The Deep Roots of Inequality

Yuzuru Kumon

September 22, 2020, 14:00–15:00

Toulouse

Room Zoom Meeting

Abstract

This paper uses a new dataset to compare pre-industrial landownership inequality in East Asia and Western Europe over the very long-run, 1300-1930. Surprisingly, lands were relatively equally distributed in East Asia where most peasants were de-facto landowners unlike their Western counterparts who were mostly landless. I then use a linked dataset of village landownership in Japan, 1752-1869, spanning multiple generations to study how wealth transmissions contributed to greater equality.

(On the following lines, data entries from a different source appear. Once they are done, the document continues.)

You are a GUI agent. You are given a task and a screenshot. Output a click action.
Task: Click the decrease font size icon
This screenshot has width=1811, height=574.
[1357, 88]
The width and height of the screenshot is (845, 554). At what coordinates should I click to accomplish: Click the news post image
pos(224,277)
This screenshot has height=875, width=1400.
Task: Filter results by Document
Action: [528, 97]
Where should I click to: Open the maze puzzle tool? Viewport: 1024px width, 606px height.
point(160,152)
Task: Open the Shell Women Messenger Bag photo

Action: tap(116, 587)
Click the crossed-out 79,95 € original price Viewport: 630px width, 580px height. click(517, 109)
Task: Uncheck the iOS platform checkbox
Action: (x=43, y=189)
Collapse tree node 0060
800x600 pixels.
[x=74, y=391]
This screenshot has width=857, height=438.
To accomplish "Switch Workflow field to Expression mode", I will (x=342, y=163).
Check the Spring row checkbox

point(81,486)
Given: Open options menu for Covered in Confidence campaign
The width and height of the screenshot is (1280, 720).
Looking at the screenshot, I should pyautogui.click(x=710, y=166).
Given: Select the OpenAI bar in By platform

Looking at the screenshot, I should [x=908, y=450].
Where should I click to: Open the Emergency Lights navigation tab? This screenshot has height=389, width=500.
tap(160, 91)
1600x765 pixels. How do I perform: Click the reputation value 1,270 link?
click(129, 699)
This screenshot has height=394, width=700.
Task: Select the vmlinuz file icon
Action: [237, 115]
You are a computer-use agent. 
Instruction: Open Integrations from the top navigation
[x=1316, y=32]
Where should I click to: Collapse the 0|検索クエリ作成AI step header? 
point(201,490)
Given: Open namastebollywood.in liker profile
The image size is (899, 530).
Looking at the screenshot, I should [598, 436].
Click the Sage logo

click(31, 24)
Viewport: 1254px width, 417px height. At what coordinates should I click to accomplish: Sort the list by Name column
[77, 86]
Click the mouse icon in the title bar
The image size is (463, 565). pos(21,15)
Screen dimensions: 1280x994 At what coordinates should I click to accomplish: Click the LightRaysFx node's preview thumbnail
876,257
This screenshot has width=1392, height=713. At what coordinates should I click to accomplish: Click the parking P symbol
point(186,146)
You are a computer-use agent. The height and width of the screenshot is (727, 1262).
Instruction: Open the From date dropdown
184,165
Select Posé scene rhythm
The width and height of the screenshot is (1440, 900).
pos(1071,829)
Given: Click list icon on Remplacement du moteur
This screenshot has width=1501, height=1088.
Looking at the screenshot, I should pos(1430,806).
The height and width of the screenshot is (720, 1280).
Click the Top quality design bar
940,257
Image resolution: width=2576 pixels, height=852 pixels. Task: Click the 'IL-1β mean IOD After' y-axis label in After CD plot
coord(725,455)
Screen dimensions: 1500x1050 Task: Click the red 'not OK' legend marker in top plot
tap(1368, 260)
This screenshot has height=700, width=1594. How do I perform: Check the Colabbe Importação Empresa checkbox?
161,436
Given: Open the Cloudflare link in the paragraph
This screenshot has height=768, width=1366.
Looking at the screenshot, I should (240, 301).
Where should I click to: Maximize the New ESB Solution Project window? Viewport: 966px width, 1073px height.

I find that Japanese households widely adopted heirs when reproduction failed which kept wealth in the family. Adoption was also widely practiced in Europe until the 5th century when the church began preaching against it leading to an institutional divergence. Consequently, one quarter of English elite male lines failed per generation, 1200-1900, which led to their wealth being concentrated in surviving male lines via marriage or will. Thus, adoption can partially explain why Western Europe was more unequal than East Asia.

Reference

Yuzuru Kumon, The Deep Roots of Inequality, IAST Lunch Seminar, Toulouse: IAST, September 22, 2020, 14:00–15:00, room Zoom Meeting.